DURHAM, N.C. –
Leon Wright spent six weeks shadowing nurses at a Raleigh hospital this summer, piquing his interest in the medical profession. But before he can ponder those possibilities more thoroughly, Wright has another assignment foremost on his mind: shadowing opposing wide receivers as the most experienced defensive back on the Duke football roster.
Wright has been patrolling the secondary since his freshman season, when he served as an understudy to All-ACC cornerback John Talley while also returning kicks. He’s been a starter since his sophomore season and has more career interceptions (five) than anyone else on the 2009 roster. Entering his senior year, his chief medical concern is not a future career but the continued stability of a hamstring he tore at Vanderbilt last season. It forced him to the sideline for the final five games, but after careful rehabilitation over nine months he has pronounced himself fit for his final collegiate campaign.
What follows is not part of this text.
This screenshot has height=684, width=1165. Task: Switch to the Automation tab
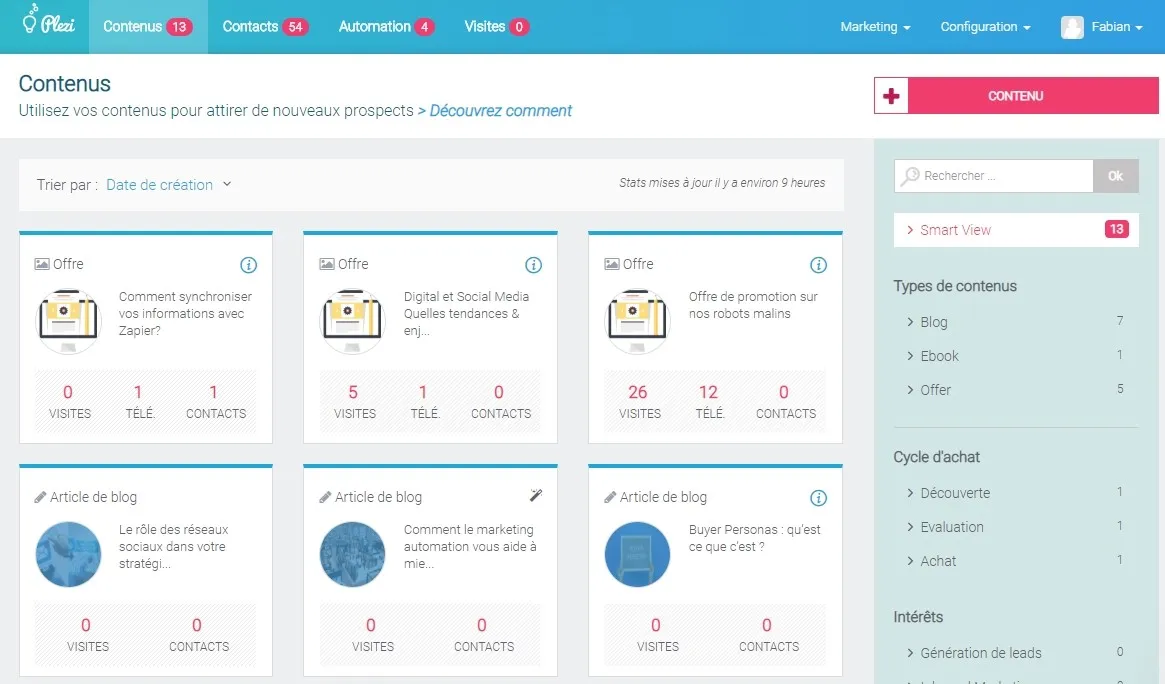(x=385, y=27)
What’s it take to excel at cornerback in the ACC? Wright answers almost as quickly as he moves into coverage on an all-star wideout: “You’ve got to have confidence and a short memory, because the other guys are good too, and you’re not going to win every time.
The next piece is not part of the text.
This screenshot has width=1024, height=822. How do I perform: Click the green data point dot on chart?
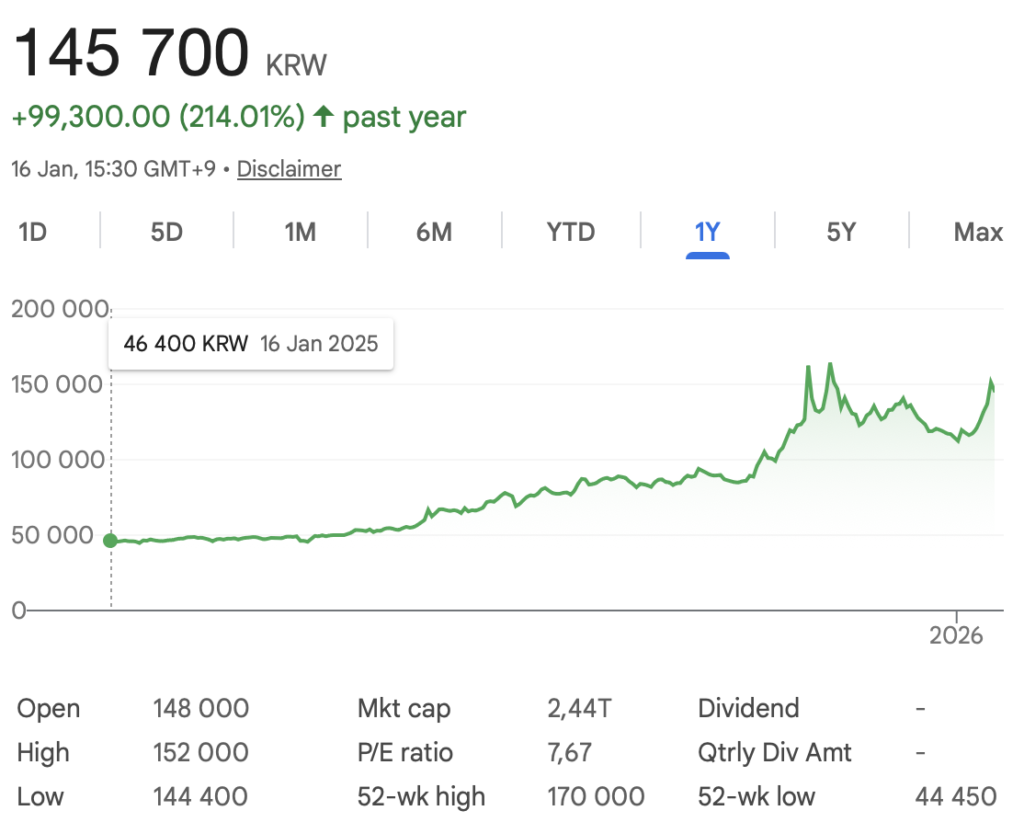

“As long as you compete and are confident and have the heart and will to want to win, you’ll be fine. I think that helps me a lot. Growing up I was always one of the smaller guys, and I think playing with bigger kids helped me build up my heart and confidence, and it just carried on through high school and now here.
“The hardest thing about it is that everyone else is just as good as you are. One screw-up and it can be a touchdown, so you have to be mentally tough and confident and know what you are doing. You have to be mentally focused on every play and play fast — that will lead you to success.”
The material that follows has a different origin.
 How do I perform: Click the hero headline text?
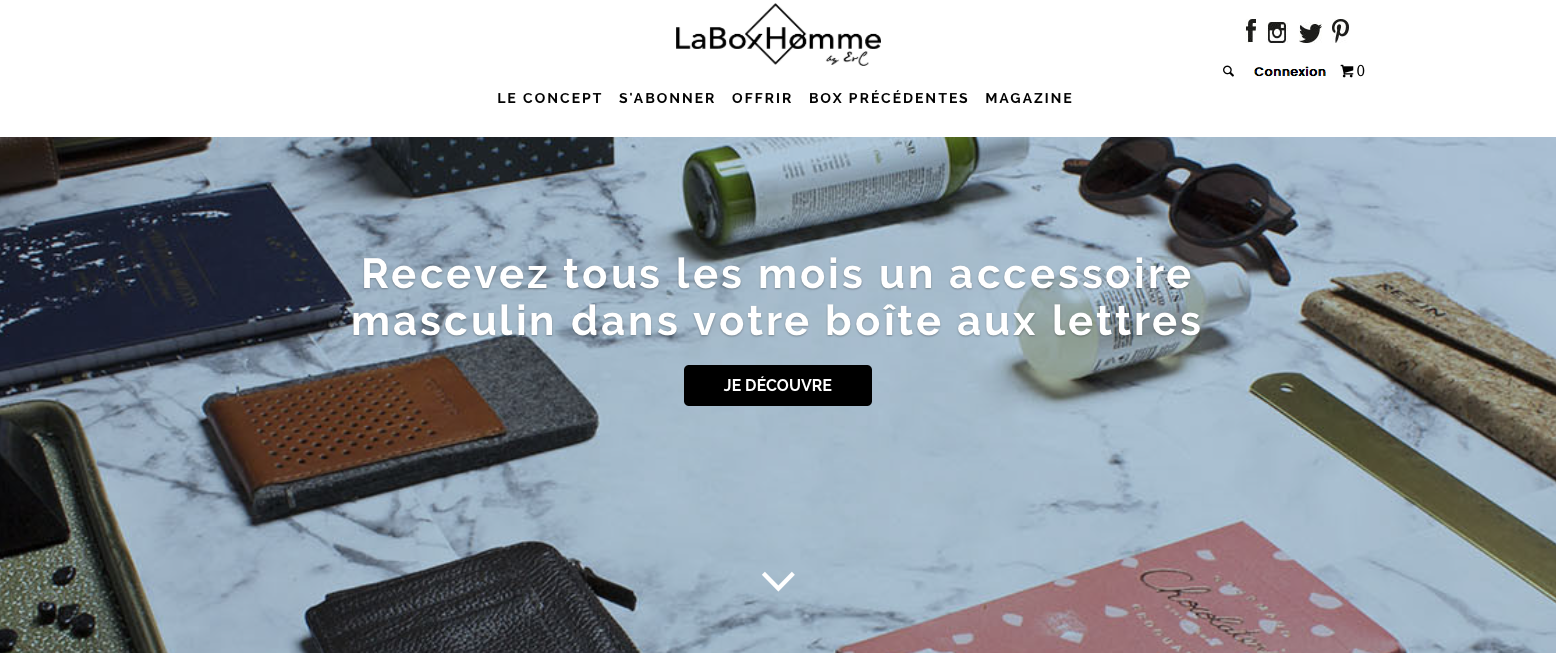777,297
Selective memory may be paramount in getting over nightmare moments, but Wright still hasn’t forgotten one disaster from his freshman season. The Florida State Seminoles visited Wallace Wade Stadium for a midseason contest and Wright came up with his first collegiate interception, while teammate Talley returned a pick 50 yards for a score. But the lasting memory for Wright is that Duke’s defensive backfield was burned for five touchdown passes in a 51-24 defeat.
“They kept calling the same route on me and I couldn’t figure out how to stop it,” Wright admits. “Now I can tell what route is run on me and I can figure out how to stop it if I see it again. I can adjust myself by alignments. But I didn’t understand that my freshman year.”
Extensive game experience, heavy-duty film sessions and exhaustive coaching from assistant
Derek Jones have Wright feeling convinced that he can handle whatever a defense throws at him and the Blue Devils this year.
“I feel very confident and I think that’s a big key to our defense,” he says. “And that’s a big key to my position. If you don’t have confidence out there, your guy is going to run right through you. Besides that, my experience allows me to concentrate more on what the other team is doing because I understand my own skill level and know the tricks of the trade for what I need to do to be successful at my position. My experience level really helps me a lot and allows me to teach the younger guys some of the things they don’t know yet.
“I have been left on those islands before, and all I know is that it’s one-on-one and you have to find a way to win. You have to do whatever it takes to win. When you have help out there, you have to know where it is and rely on it and don’t try to be the hero every time. As long as you trust in your teammates, everything will be fine.”
Wright considers it a weekly challenge to play cornerback in the ACC, as well as a blessing to compete against some of the best athletes in the country following his all-star prep career in Florida and his boyhood years of emulating Hall of Famer Barry Sanders in his backyard games.
“Running out of the tunnel is an unbelievable experience for me,” he says, trying to explain the thrill of game day that he finds so exhilarating. “My first time running out was a night game, and just seeing the fireworks and the smoke was unbelievable. It’s a feeling you can’t explain to anyone. You have to experience it for yourself. And then on the football field just making the plays that you’ve always dreamed about making when you were playing backyard football, pretending to be someone. Just making those plays in reality is a highlight.”